Advanced Practice Pharmacists pilot selects 48


Advanced Practice Pharmacists pilot: pharmacist with script in dispensary

Forty-eight pharmacists are set to participate in the next phase of the Advanced Practice Pharmacists pilot program.

The Australian Pharmacy Council has congratulated the pharmacists selected.

138 pharmacists submitted an expression of interest and 50 were invited to take part in the pilot.

The 48 pharmacists proceeding through the trial will prepare their practice portfolio for evaluation and possibly be awarded the credential of advanced practice pharmacist.

“This project shows the depth and breadth of the pharmacy profession and its potential for a bright future, which is great,” says John Low, President of the APC.

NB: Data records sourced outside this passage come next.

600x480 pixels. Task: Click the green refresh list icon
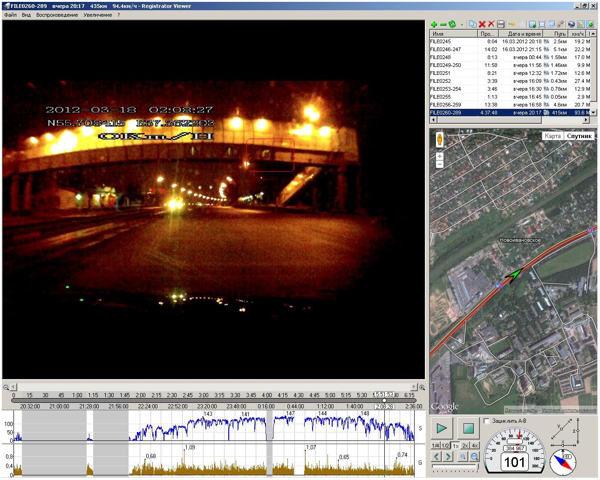click(x=452, y=24)
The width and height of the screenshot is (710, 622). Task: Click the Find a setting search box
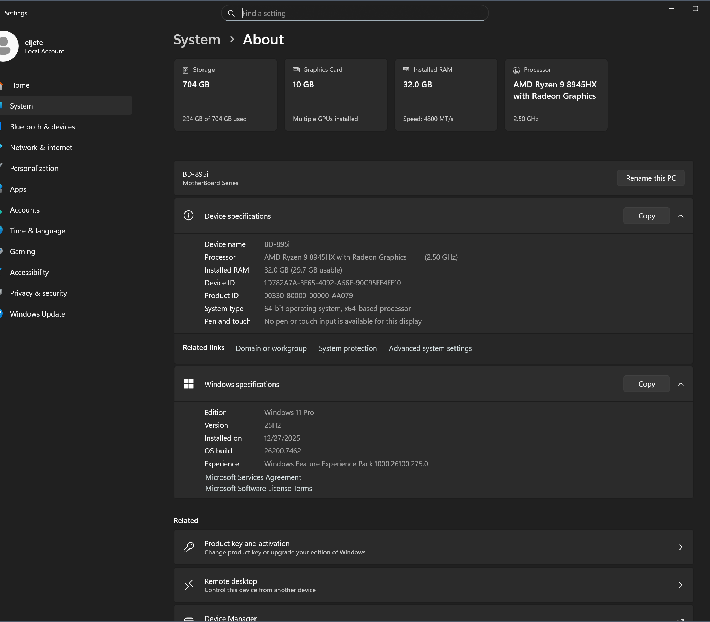pos(355,13)
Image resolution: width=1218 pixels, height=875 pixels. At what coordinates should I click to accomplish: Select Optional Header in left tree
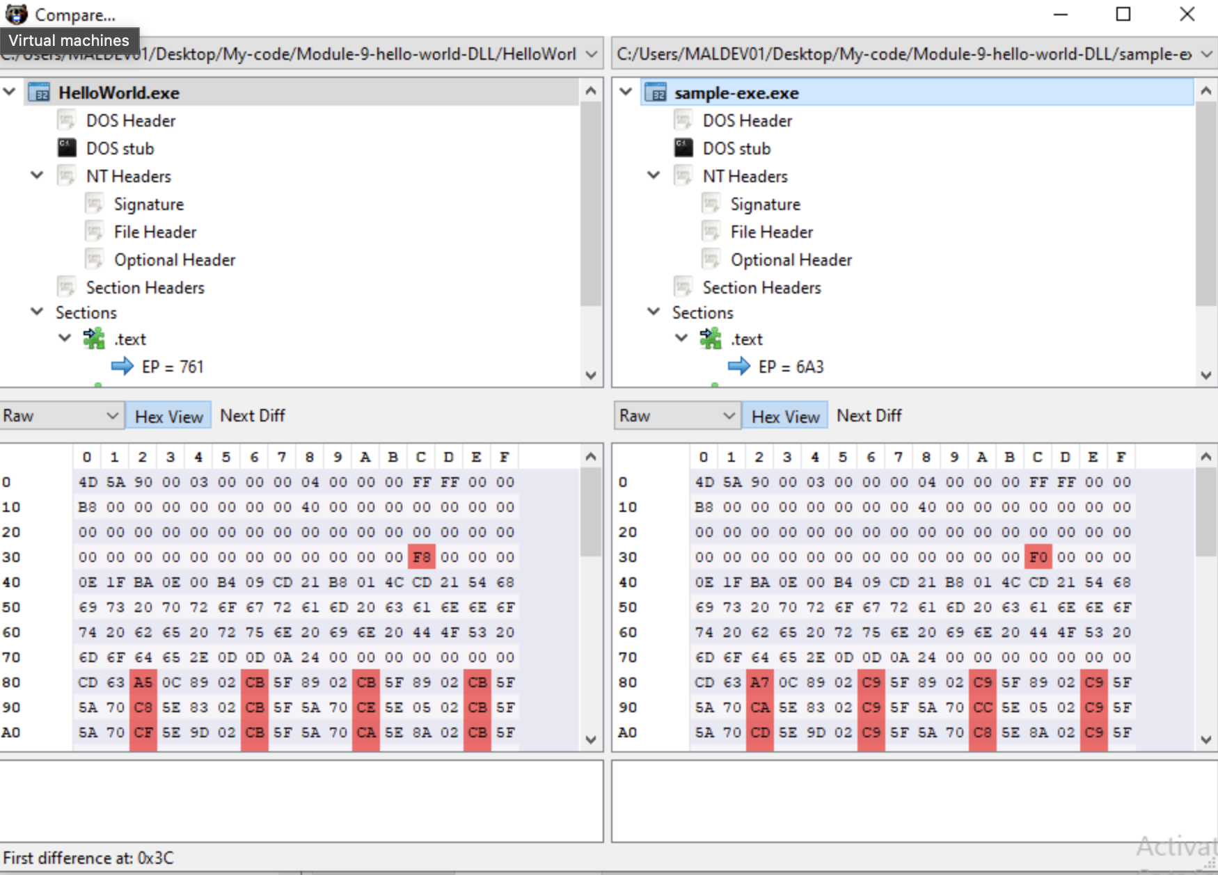coord(174,259)
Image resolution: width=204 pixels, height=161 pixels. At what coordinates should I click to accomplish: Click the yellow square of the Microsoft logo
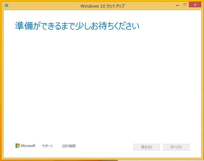pyautogui.click(x=19, y=147)
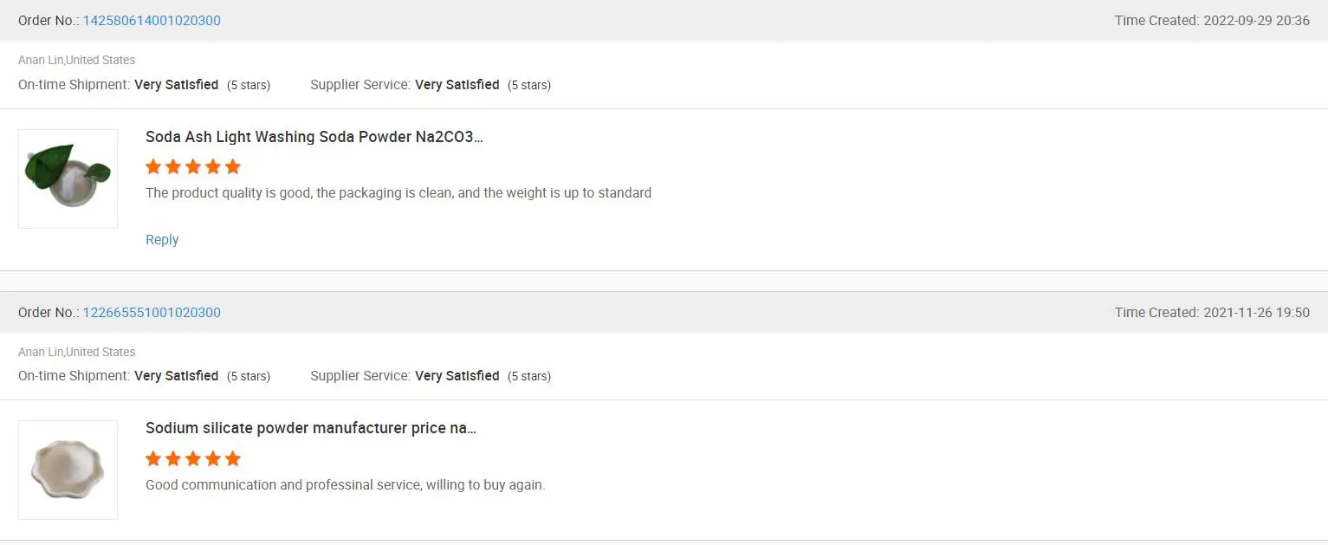Screen dimensions: 1328x545
Task: Click third star of soda ash rating
Action: 193,166
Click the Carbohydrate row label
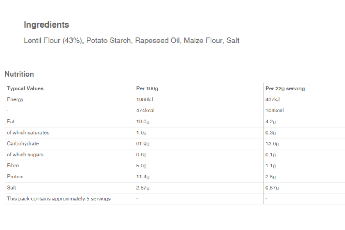Image resolution: width=345 pixels, height=230 pixels. 23,144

The participants selected demonstrate that advanced practice recognition may potentially be achieved in any area of pharmacy practice. The practice environments of the 50 invited participants are:

  • Community pharmacy: 8
  • Hospital pharmacy: 13
  • Hospital pharmacy and Independent medicines management: 3
  • Hospital/University (conjoint or part-time in each): 6
  • Independent medicines management: 8
  • Industry/Regulatory: 2
  • Policy and advocacy: 2
  • Research and education: 5
  • University: 2
  • Other (Justice and forensic health): 1

Dr Ian Coombes, Inaugural Chair of APC’s Advanced Practice Credentialing Committee said: “It was extremely difficult to select the 50 pilot participants.

“There were many outstanding candidates within the 138 applicants. The selected pharmacists demonstrate significant achievements throughout their careers and important contributions to patients, healthcare teams and the broader community.

“Preparing a practice portfolio will be challenging,” added Dr Coombes. “Experience in the United Kingdom suggests portfolio preparation takes 40-60 hours of work. Part of the evaluation of the pilot program will be to see how our Australian process for advanced practice recognition works for those involved.”

“This is where the support of pharmacy member organisations as ‘Readiness Support Organisations’ (RSOs) is so important,” says Low.

“The pilot program will also evaluate what support is needed for pharmacists undertaking the recognition process, and how the RSOs can help.”

APC has met with and continues to liaise with RSOs.